_PROBLEM DESCRIPTION_
Reproduce every line of the records below word for word, with nothing changed.

(Some records)

-*-*-

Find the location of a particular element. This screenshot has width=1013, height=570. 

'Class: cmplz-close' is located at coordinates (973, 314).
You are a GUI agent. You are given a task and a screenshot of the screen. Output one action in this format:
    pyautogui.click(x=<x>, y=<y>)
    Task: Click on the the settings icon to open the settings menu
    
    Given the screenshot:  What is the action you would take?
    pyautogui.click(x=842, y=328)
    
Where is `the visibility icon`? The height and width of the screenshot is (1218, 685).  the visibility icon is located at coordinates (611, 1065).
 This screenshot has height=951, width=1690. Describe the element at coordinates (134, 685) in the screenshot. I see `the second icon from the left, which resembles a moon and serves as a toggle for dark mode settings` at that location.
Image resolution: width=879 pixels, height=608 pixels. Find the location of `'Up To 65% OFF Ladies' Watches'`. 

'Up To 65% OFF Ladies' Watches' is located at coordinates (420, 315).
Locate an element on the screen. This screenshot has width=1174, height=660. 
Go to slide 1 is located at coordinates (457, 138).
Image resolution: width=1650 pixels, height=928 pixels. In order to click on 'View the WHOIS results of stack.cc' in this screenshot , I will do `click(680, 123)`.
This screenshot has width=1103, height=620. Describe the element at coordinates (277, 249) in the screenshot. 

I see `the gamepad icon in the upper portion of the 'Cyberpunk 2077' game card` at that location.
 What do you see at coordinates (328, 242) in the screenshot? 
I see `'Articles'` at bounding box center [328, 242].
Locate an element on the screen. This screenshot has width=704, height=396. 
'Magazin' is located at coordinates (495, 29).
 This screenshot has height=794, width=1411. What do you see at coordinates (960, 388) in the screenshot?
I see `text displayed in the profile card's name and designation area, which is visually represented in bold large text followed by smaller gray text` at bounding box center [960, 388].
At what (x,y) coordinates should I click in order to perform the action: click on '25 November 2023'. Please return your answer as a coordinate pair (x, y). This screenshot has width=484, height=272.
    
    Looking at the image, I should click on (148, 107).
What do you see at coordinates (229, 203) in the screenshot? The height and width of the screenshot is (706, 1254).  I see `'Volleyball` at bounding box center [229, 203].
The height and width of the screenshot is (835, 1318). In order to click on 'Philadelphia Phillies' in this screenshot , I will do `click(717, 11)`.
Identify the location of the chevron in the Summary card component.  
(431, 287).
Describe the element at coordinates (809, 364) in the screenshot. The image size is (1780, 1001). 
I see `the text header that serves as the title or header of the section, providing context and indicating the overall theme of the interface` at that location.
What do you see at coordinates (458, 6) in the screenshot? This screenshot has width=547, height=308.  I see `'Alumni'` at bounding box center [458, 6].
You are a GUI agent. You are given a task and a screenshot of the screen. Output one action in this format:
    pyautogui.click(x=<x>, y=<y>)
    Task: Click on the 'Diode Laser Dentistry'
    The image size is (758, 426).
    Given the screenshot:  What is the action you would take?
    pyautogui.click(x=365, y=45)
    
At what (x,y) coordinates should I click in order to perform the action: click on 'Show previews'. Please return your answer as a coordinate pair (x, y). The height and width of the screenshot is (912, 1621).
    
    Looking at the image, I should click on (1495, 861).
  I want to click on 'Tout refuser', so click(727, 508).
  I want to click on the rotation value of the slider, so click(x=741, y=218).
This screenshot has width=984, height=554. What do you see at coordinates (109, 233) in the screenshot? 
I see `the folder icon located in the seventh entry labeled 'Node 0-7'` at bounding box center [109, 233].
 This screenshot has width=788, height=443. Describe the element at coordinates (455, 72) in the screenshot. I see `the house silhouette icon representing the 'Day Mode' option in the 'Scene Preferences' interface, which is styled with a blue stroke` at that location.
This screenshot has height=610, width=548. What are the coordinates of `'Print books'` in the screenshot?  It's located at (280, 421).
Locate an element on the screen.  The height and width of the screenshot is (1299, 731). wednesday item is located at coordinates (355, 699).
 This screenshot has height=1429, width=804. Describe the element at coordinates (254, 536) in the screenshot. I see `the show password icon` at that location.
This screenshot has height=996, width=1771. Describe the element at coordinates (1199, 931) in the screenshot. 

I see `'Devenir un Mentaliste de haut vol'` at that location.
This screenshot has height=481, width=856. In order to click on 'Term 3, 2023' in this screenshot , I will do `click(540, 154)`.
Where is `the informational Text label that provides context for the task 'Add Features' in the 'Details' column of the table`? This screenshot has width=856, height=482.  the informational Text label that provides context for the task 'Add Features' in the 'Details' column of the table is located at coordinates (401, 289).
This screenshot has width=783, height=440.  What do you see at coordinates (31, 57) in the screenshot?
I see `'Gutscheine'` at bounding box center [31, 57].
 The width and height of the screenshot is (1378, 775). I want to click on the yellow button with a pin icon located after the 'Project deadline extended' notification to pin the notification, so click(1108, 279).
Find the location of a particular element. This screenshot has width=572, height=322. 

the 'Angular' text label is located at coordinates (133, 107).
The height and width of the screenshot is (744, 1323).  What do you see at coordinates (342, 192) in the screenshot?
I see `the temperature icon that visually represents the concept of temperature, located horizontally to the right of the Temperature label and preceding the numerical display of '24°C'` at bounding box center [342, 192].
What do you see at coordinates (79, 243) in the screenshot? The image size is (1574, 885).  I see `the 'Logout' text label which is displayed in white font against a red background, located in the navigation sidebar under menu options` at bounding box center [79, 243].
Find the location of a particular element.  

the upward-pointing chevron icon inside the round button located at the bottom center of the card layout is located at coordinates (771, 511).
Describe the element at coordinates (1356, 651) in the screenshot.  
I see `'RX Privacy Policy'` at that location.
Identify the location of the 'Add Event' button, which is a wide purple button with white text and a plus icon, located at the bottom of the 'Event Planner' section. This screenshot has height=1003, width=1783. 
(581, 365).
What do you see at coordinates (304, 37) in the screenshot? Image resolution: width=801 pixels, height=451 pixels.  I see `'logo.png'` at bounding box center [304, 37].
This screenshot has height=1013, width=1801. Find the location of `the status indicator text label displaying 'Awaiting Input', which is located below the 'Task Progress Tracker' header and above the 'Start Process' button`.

-*-*-

_COMPLETED EXERCISE_
Find the location of a particular element. This screenshot has width=1013, height=570. 

'Class: cmplz-close' is located at coordinates (973, 314).
You are a GUI agent. You are given a task and a screenshot of the screen. Output one action in this format:
    pyautogui.click(x=<x>, y=<y>)
    Task: Click on the the settings icon to open the settings menu
    
    Given the screenshot:  What is the action you would take?
    pyautogui.click(x=842, y=328)
    
Where is `the visibility icon`? The height and width of the screenshot is (1218, 685).  the visibility icon is located at coordinates (611, 1065).
 This screenshot has height=951, width=1690. Describe the element at coordinates (134, 685) in the screenshot. I see `the second icon from the left, which resembles a moon and serves as a toggle for dark mode settings` at that location.
Image resolution: width=879 pixels, height=608 pixels. Find the location of `'Up To 65% OFF Ladies' Watches'`. 

'Up To 65% OFF Ladies' Watches' is located at coordinates (420, 315).
Locate an element on the screen. This screenshot has width=1174, height=660. 
Go to slide 1 is located at coordinates (457, 138).
Image resolution: width=1650 pixels, height=928 pixels. In order to click on 'View the WHOIS results of stack.cc' in this screenshot , I will do `click(680, 123)`.
This screenshot has width=1103, height=620. Describe the element at coordinates (277, 249) in the screenshot. 

I see `the gamepad icon in the upper portion of the 'Cyberpunk 2077' game card` at that location.
 What do you see at coordinates (328, 242) in the screenshot? 
I see `'Articles'` at bounding box center [328, 242].
Locate an element on the screen. This screenshot has width=704, height=396. 
'Magazin' is located at coordinates (495, 29).
 This screenshot has height=794, width=1411. What do you see at coordinates (960, 388) in the screenshot?
I see `text displayed in the profile card's name and designation area, which is visually represented in bold large text followed by smaller gray text` at bounding box center [960, 388].
At what (x,y) coordinates should I click in order to perform the action: click on '25 November 2023'. Please return your answer as a coordinate pair (x, y). This screenshot has width=484, height=272.
    
    Looking at the image, I should click on (148, 107).
What do you see at coordinates (229, 203) in the screenshot? The height and width of the screenshot is (706, 1254).  I see `'Volleyball` at bounding box center [229, 203].
The height and width of the screenshot is (835, 1318). In order to click on 'Philadelphia Phillies' in this screenshot , I will do `click(717, 11)`.
Identify the location of the chevron in the Summary card component.  
(431, 287).
Describe the element at coordinates (809, 364) in the screenshot. The image size is (1780, 1001). 
I see `the text header that serves as the title or header of the section, providing context and indicating the overall theme of the interface` at that location.
What do you see at coordinates (458, 6) in the screenshot? This screenshot has width=547, height=308.  I see `'Alumni'` at bounding box center [458, 6].
You are a GUI agent. You are given a task and a screenshot of the screen. Output one action in this format:
    pyautogui.click(x=<x>, y=<y>)
    Task: Click on the 'Diode Laser Dentistry'
    The image size is (758, 426).
    Given the screenshot:  What is the action you would take?
    pyautogui.click(x=365, y=45)
    
At what (x,y) coordinates should I click in order to perform the action: click on 'Show previews'. Please return your answer as a coordinate pair (x, y). The height and width of the screenshot is (912, 1621).
    
    Looking at the image, I should click on (1495, 861).
  I want to click on 'Tout refuser', so click(727, 508).
  I want to click on the rotation value of the slider, so click(x=741, y=218).
This screenshot has width=984, height=554. What do you see at coordinates (109, 233) in the screenshot? 
I see `the folder icon located in the seventh entry labeled 'Node 0-7'` at bounding box center [109, 233].
 This screenshot has width=788, height=443. Describe the element at coordinates (455, 72) in the screenshot. I see `the house silhouette icon representing the 'Day Mode' option in the 'Scene Preferences' interface, which is styled with a blue stroke` at that location.
This screenshot has height=610, width=548. What are the coordinates of `'Print books'` in the screenshot?  It's located at (280, 421).
Locate an element on the screen.  The height and width of the screenshot is (1299, 731). wednesday item is located at coordinates (355, 699).
 This screenshot has height=1429, width=804. Describe the element at coordinates (254, 536) in the screenshot. I see `the show password icon` at that location.
This screenshot has height=996, width=1771. Describe the element at coordinates (1199, 931) in the screenshot. 

I see `'Devenir un Mentaliste de haut vol'` at that location.
This screenshot has height=481, width=856. In order to click on 'Term 3, 2023' in this screenshot , I will do `click(540, 154)`.
Where is `the informational Text label that provides context for the task 'Add Features' in the 'Details' column of the table`? This screenshot has width=856, height=482.  the informational Text label that provides context for the task 'Add Features' in the 'Details' column of the table is located at coordinates (401, 289).
This screenshot has width=783, height=440.  What do you see at coordinates (31, 57) in the screenshot?
I see `'Gutscheine'` at bounding box center [31, 57].
 The width and height of the screenshot is (1378, 775). I want to click on the yellow button with a pin icon located after the 'Project deadline extended' notification to pin the notification, so click(1108, 279).
Find the location of a particular element. This screenshot has width=572, height=322. 

the 'Angular' text label is located at coordinates (133, 107).
The height and width of the screenshot is (744, 1323).  What do you see at coordinates (342, 192) in the screenshot?
I see `the temperature icon that visually represents the concept of temperature, located horizontally to the right of the Temperature label and preceding the numerical display of '24°C'` at bounding box center [342, 192].
What do you see at coordinates (79, 243) in the screenshot? The image size is (1574, 885).  I see `the 'Logout' text label which is displayed in white font against a red background, located in the navigation sidebar under menu options` at bounding box center [79, 243].
Find the location of a particular element.  

the upward-pointing chevron icon inside the round button located at the bottom center of the card layout is located at coordinates (771, 511).
Describe the element at coordinates (1356, 651) in the screenshot.  
I see `'RX Privacy Policy'` at that location.
Identify the location of the 'Add Event' button, which is a wide purple button with white text and a plus icon, located at the bottom of the 'Event Planner' section. This screenshot has height=1003, width=1783. 
(581, 365).
What do you see at coordinates (304, 37) in the screenshot? Image resolution: width=801 pixels, height=451 pixels.  I see `'logo.png'` at bounding box center [304, 37].
This screenshot has height=1013, width=1801. Find the location of `the status indicator text label displaying 'Awaiting Input', which is located below the 'Task Progress Tracker' header and above the 'Start Process' button`.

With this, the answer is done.